* **WHAT YOU HAVE TO DO**
Print exactly the lines below between the line holding "Disclaimer (107, 2555)" and the line holding "[button] (1084, 42)", inclusive, and nothing more.

(Stored items from a collection)
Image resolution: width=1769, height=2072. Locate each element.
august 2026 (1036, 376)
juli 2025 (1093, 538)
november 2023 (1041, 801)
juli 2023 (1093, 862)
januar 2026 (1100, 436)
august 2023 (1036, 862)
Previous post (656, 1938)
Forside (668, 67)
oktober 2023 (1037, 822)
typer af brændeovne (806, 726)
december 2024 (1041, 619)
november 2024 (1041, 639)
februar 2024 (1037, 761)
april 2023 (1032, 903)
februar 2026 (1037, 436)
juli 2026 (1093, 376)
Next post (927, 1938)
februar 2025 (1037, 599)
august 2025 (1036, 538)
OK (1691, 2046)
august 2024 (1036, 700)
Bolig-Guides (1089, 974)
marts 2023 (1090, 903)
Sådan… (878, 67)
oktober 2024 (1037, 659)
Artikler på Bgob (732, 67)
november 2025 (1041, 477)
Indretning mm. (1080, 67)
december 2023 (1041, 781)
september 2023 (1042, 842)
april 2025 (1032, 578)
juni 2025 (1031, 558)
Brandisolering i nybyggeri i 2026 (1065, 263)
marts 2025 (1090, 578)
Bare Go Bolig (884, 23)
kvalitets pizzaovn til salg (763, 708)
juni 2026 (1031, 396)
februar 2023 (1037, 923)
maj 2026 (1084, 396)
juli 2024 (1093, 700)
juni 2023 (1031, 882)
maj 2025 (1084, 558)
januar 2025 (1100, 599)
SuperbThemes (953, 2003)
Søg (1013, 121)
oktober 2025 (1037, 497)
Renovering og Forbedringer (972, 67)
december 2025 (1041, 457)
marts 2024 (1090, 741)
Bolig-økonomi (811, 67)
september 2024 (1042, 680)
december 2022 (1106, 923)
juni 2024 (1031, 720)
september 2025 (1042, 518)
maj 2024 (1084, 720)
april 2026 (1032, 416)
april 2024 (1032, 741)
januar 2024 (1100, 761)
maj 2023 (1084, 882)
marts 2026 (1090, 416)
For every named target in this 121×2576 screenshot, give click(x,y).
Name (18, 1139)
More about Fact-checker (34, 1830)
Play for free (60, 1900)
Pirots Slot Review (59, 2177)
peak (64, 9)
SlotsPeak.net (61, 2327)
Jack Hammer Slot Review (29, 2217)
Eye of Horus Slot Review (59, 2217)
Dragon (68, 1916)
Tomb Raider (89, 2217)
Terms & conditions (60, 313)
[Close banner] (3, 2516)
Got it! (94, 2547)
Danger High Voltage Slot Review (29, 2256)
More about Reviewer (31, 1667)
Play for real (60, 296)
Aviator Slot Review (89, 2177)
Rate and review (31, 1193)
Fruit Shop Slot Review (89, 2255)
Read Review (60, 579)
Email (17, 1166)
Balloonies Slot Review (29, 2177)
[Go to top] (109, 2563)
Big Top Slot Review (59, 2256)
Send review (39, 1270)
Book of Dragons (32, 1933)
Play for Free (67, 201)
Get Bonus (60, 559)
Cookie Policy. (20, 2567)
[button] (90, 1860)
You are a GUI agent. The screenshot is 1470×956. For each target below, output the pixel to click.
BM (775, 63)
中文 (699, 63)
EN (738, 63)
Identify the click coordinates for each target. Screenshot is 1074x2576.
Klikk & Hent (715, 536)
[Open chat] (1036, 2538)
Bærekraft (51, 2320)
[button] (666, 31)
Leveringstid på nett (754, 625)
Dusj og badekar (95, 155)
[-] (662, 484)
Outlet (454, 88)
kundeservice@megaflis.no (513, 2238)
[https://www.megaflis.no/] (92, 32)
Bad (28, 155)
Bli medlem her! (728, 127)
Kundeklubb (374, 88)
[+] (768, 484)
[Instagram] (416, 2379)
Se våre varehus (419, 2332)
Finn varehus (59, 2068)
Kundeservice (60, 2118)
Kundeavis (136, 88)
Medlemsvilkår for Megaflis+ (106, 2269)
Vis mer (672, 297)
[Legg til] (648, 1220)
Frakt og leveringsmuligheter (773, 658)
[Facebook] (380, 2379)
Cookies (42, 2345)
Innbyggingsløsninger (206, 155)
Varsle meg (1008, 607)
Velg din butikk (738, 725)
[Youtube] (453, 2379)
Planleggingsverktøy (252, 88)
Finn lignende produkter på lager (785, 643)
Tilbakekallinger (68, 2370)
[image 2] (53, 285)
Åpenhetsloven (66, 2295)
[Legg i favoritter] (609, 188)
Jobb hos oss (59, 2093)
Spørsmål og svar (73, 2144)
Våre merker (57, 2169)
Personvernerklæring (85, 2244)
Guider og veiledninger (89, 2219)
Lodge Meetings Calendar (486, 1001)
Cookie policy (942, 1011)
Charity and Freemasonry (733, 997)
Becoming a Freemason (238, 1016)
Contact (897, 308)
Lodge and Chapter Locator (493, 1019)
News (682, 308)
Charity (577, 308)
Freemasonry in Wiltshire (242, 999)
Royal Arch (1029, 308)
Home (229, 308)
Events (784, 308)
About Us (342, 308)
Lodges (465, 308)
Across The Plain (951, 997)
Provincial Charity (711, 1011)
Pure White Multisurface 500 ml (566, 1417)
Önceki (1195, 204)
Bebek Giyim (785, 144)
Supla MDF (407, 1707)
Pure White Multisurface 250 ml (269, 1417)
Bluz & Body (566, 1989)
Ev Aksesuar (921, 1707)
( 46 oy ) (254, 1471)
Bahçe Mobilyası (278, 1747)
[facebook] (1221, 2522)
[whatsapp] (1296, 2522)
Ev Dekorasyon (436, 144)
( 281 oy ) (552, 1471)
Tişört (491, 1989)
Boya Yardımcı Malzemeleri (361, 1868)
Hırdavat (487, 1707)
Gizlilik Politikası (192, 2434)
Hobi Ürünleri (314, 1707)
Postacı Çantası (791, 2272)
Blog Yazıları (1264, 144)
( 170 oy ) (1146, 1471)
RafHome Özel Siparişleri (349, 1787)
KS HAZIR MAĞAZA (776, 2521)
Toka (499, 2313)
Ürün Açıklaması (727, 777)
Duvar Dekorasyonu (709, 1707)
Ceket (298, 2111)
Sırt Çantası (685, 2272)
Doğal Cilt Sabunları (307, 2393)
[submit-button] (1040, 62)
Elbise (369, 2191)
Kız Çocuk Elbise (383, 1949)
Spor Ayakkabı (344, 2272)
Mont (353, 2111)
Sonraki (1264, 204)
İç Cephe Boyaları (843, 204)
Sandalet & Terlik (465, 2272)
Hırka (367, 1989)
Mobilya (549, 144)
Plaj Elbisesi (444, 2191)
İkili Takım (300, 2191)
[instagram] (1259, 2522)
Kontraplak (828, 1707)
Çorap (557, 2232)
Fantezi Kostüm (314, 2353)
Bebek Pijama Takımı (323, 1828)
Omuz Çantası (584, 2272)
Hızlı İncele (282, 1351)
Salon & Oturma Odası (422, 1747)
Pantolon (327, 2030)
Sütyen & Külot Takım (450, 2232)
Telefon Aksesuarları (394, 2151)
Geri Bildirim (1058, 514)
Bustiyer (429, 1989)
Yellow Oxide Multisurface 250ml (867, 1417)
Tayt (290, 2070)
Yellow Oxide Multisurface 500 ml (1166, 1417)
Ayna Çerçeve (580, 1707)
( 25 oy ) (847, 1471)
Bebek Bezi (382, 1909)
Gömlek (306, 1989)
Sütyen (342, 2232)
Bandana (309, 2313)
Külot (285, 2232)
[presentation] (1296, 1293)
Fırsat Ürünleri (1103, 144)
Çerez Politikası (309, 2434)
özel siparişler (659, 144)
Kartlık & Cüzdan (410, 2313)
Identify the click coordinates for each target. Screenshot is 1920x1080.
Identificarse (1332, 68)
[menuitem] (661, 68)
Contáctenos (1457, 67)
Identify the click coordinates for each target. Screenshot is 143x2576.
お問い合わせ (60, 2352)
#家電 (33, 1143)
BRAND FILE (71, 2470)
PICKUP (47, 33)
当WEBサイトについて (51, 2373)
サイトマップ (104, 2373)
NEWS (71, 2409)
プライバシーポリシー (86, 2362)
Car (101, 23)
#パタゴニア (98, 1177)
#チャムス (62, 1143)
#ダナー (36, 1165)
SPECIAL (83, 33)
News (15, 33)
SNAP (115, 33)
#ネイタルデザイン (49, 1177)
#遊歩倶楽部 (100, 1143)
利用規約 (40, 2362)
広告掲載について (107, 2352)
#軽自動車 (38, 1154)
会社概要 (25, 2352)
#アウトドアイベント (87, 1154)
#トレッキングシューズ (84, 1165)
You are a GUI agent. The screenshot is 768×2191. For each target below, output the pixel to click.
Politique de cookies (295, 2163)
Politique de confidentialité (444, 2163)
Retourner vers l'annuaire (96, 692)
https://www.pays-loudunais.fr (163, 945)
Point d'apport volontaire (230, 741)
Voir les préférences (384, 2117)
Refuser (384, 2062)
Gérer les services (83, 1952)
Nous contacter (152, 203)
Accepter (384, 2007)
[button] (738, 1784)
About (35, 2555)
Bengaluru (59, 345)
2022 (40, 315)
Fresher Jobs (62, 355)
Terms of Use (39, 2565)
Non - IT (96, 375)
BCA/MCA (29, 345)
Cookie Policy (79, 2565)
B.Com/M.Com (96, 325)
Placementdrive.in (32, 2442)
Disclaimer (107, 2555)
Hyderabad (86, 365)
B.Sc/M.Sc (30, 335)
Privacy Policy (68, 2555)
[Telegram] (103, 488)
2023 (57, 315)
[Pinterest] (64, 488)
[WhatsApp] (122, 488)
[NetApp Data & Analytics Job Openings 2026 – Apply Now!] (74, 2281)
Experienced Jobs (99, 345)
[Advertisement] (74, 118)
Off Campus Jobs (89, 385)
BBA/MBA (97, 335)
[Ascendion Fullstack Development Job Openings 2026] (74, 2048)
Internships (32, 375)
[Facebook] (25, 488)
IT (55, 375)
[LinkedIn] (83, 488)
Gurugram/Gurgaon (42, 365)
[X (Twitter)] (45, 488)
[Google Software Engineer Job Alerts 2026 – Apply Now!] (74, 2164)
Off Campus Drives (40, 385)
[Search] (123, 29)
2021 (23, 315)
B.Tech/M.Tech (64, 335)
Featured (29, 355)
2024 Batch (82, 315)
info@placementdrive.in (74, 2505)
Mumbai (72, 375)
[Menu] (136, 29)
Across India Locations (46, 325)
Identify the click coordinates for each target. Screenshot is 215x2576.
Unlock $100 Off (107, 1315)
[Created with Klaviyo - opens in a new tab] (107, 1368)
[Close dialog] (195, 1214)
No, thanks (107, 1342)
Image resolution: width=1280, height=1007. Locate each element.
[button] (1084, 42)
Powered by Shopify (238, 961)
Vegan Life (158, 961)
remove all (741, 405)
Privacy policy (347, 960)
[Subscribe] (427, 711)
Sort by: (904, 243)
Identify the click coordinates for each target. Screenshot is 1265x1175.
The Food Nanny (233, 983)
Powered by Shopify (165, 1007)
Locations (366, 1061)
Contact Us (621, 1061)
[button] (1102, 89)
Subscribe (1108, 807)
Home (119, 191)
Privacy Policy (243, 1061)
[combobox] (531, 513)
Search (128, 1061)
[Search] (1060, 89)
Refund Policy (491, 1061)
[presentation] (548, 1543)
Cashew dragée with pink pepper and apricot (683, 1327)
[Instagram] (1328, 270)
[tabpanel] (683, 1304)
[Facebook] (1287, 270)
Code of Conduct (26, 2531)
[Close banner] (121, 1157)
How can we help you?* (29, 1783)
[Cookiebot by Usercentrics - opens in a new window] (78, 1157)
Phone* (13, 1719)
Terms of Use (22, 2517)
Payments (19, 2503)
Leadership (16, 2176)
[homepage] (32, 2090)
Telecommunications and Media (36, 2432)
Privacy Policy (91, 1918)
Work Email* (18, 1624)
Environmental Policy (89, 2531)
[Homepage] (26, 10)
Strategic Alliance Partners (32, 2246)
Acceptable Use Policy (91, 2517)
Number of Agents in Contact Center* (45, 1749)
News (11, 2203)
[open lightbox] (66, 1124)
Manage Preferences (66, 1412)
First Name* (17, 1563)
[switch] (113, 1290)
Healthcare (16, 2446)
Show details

* **YOUR RESPONSE**
Disclaimer (107, 2555)
Hyderabad (86, 365)
B.Sc/M.Sc (30, 335)
Privacy Policy (68, 2555)
[Telegram] (103, 488)
2023 (57, 315)
[Pinterest] (64, 488)
[WhatsApp] (122, 488)
[NetApp Data & Analytics Job Openings 2026 – Apply Now!] (74, 2281)
Experienced Jobs (99, 345)
[Advertisement] (74, 118)
Off Campus Jobs (89, 385)
BBA/MBA (97, 335)
[Ascendion Fullstack Development Job Openings 2026] (74, 2048)
Internships (32, 375)
[Facebook] (25, 488)
IT (55, 375)
[LinkedIn] (83, 488)
Gurugram/Gurgaon (42, 365)
[X (Twitter)] (45, 488)
[Google Software Engineer Job Alerts 2026 – Apply Now!] (74, 2164)
Off Campus Drives (40, 385)
[Search] (123, 29)
2021 (23, 315)
B.Tech/M.Tech (64, 335)
Featured (29, 355)
2024 Batch (82, 315)
info@placementdrive.in (74, 2505)
Mumbai (72, 375)
[Menu] (136, 29)
Across India Locations (46, 325)
Identify the click coordinates for each target. Screenshot is 215x2576.
Unlock $100 Off (107, 1315)
[Created with Klaviyo - opens in a new tab] (107, 1368)
[Close dialog] (195, 1214)
No, thanks (107, 1342)
Image resolution: width=1280, height=1007. Locate each element.
[button] (1084, 42)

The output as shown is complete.